One would almost think it's deliberate. Almost. Hanlon's razor applies. To pile on the quotes in a vain attempt to sound authoritative, only two things in life are infinite: The Universe and human stupidity and I'm not sure about the former.
awood-something_or_other wrote: That's rich Chronos. If we're bourgeois what does that make you fucks?
I don't really mind being a fuck. As George Carlin said, in this context fuck is a synonym for fellow. Who's the British fuck? Chronos. Chronos is the British fuck.
Actually, I was using the term ironically. Epithets like "bourgeois" are used by people who, if they're honest, are just a little bit jealous of your lifestyle. Rejoice in it. In case you missed it, Mediatek and Allwinner are Chinese fabless SoC houses.
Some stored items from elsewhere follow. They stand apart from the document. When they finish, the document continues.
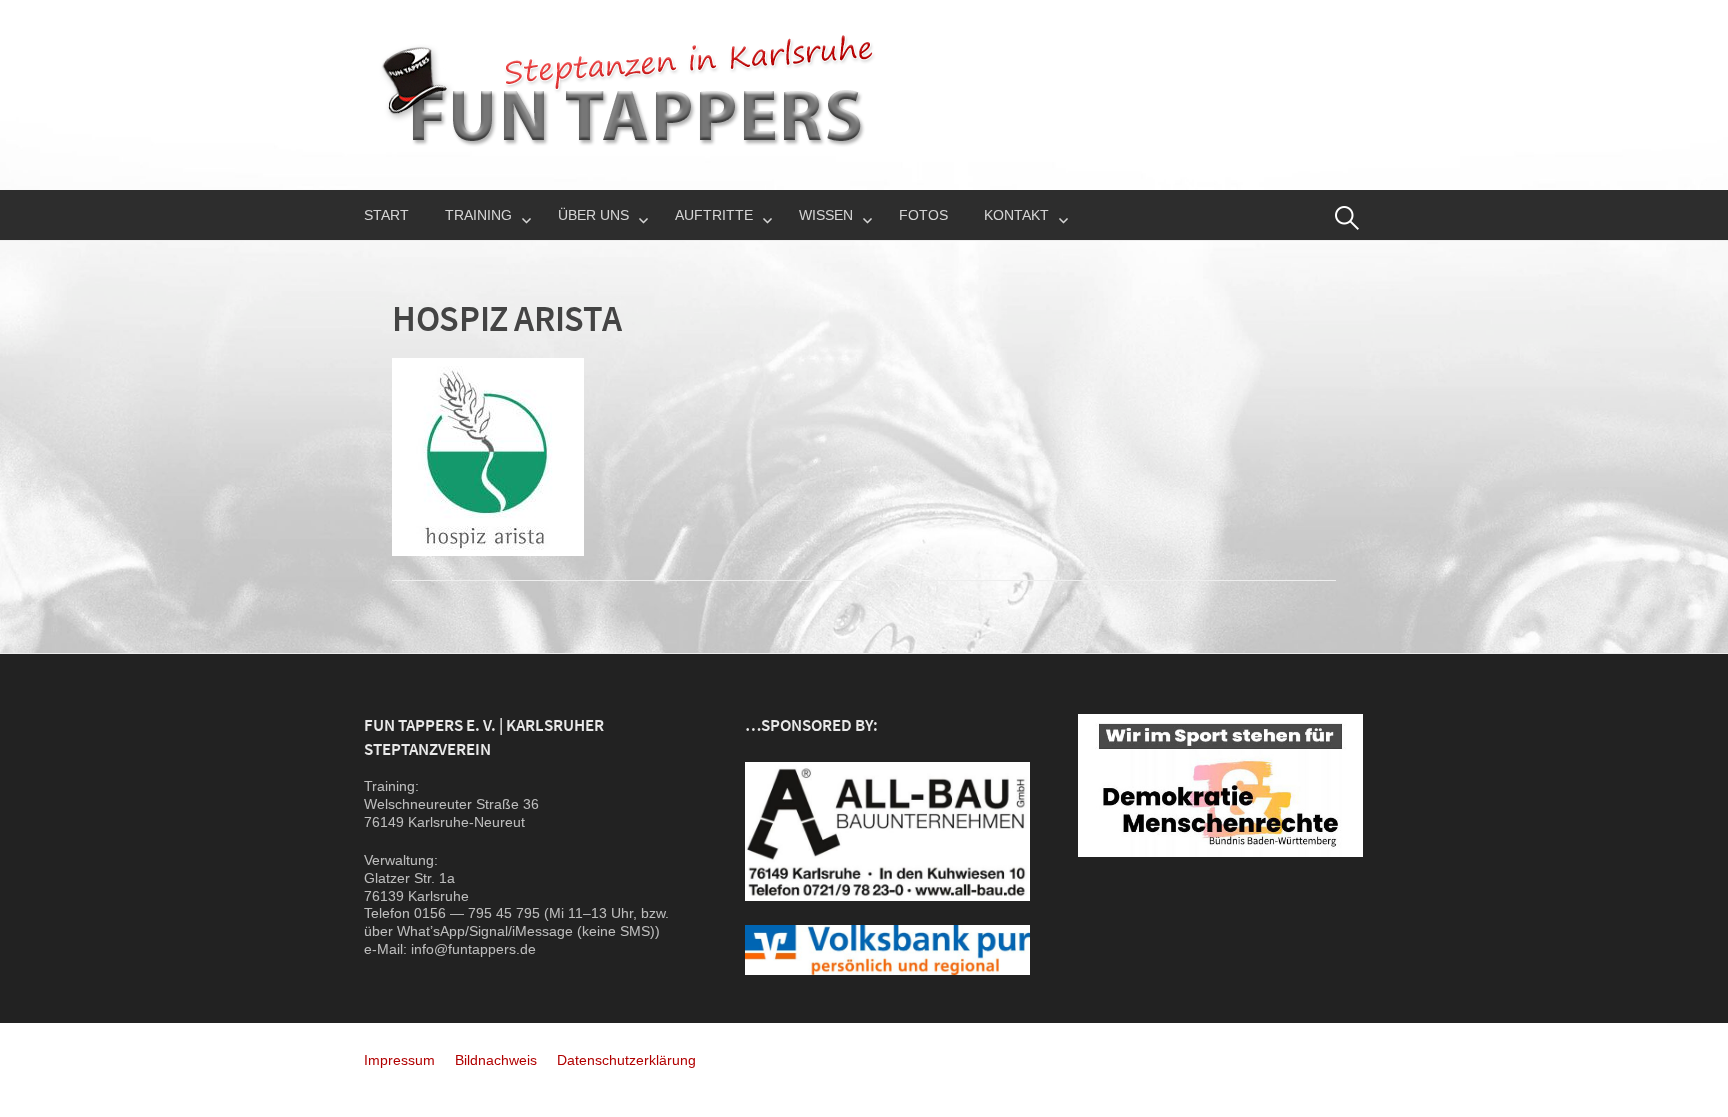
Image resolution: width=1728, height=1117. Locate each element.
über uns (593, 215)
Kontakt (1016, 215)
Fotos (923, 215)
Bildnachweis (496, 1060)
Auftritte (714, 215)
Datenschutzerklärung (626, 1060)
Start (386, 215)
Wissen (826, 215)
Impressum (399, 1060)
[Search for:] (1347, 218)
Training (478, 215)
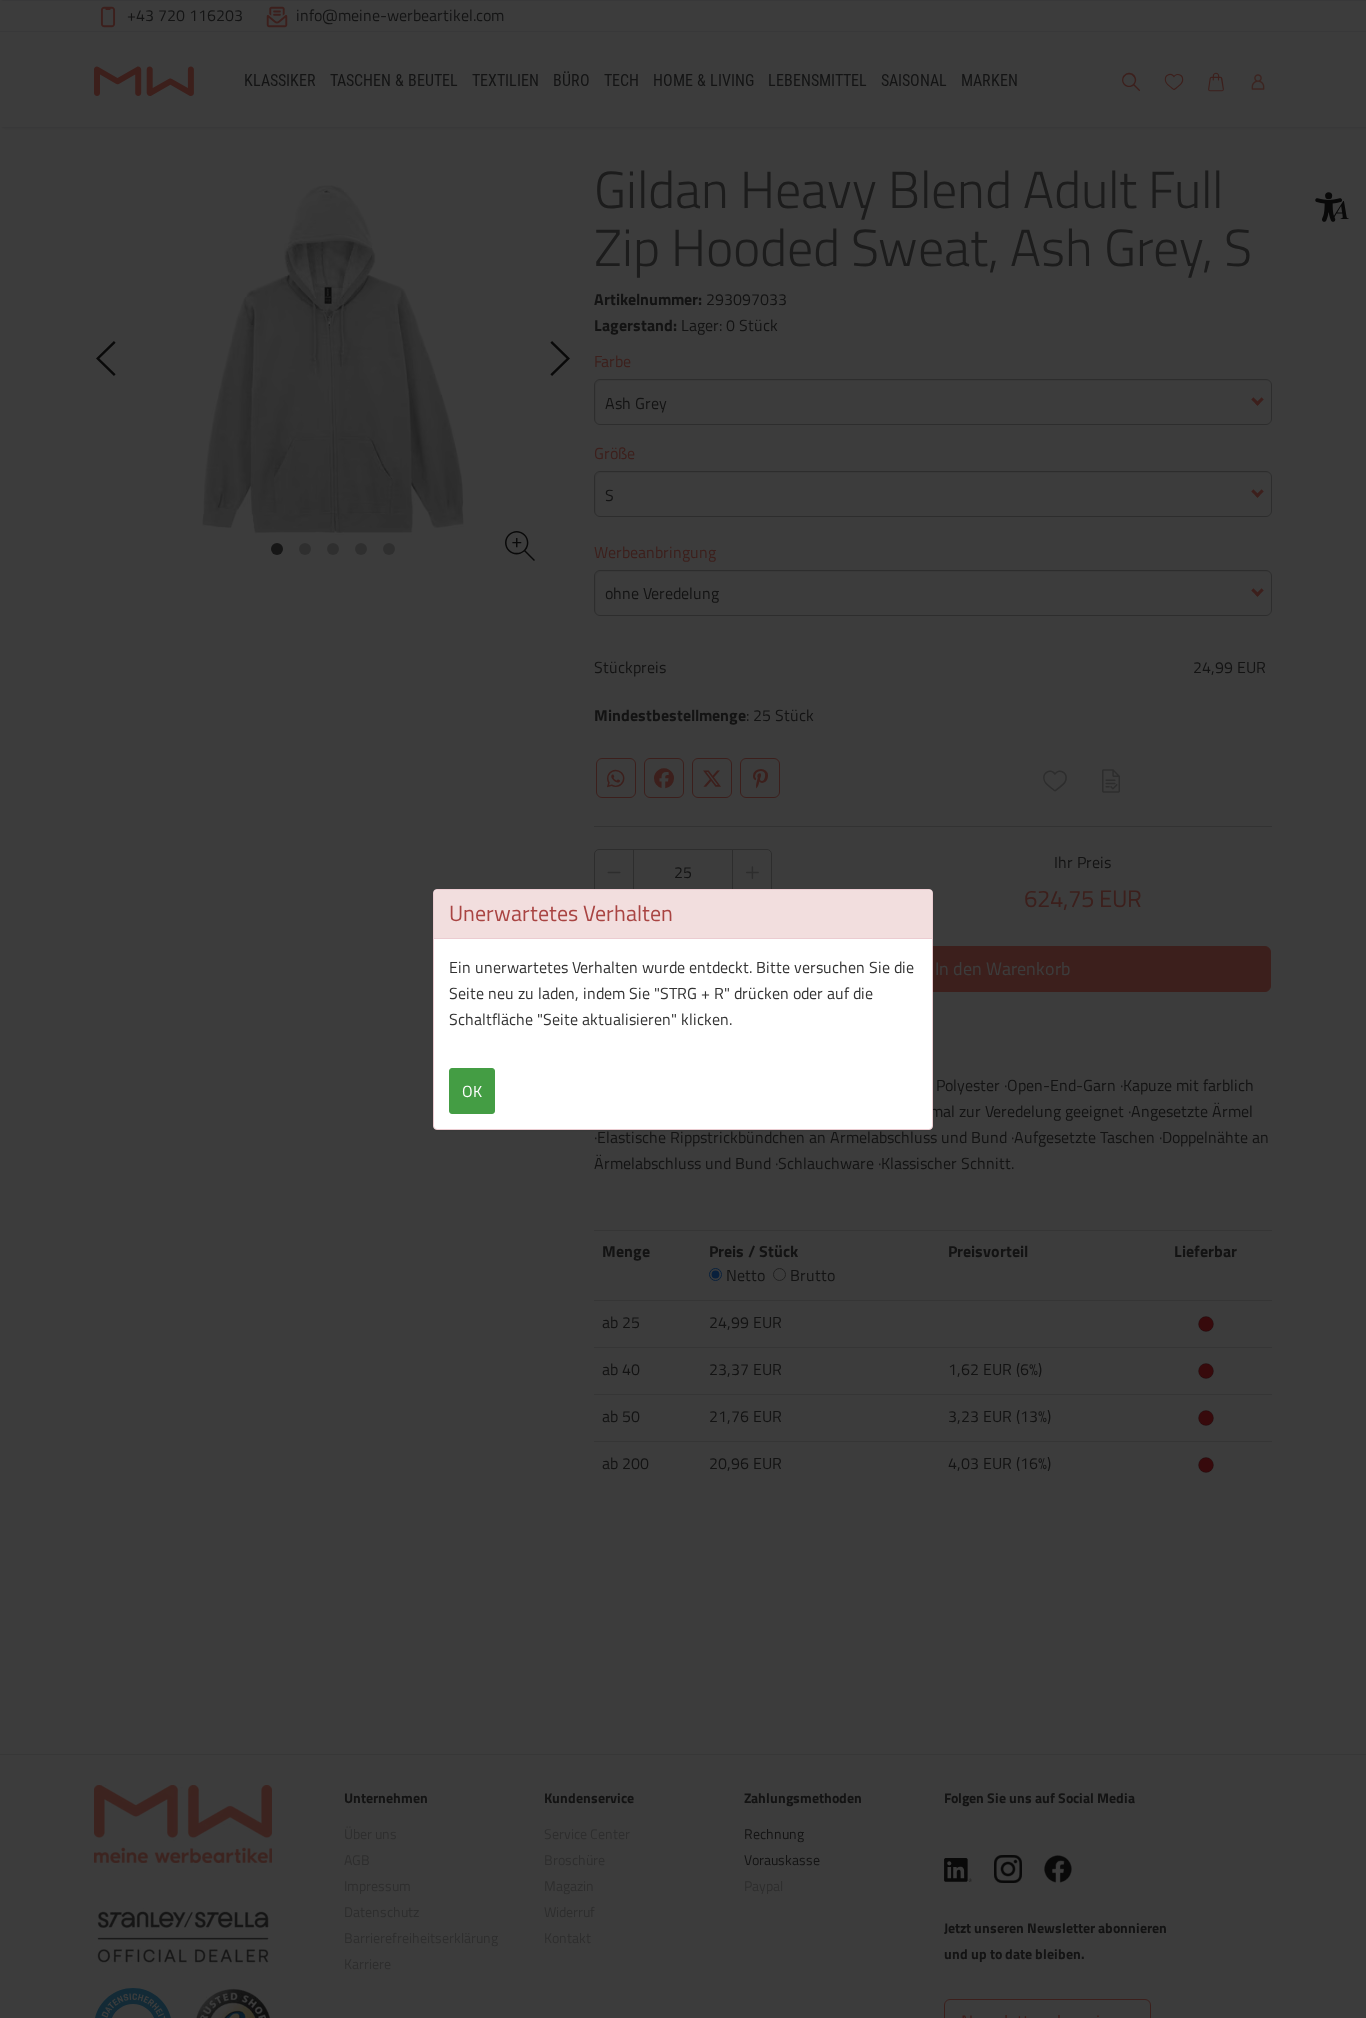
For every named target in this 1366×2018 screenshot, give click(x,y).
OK (472, 1091)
They both flout the GPL and refuse to release sources, which is why I said this is a bloody cheek. Say what you like about Qualcomm, at least they play the game, which is why we have CynaogenMod for many Qualcomm equipped handsets. How many Mediatek 'phones have Cyanogen? Oh yes, none. No source.
So, you see, I wasn't having a go at our Leftpondian friends at all. Apart from your propensity for driving on the wrong side of the road, you're really fairly decent folk.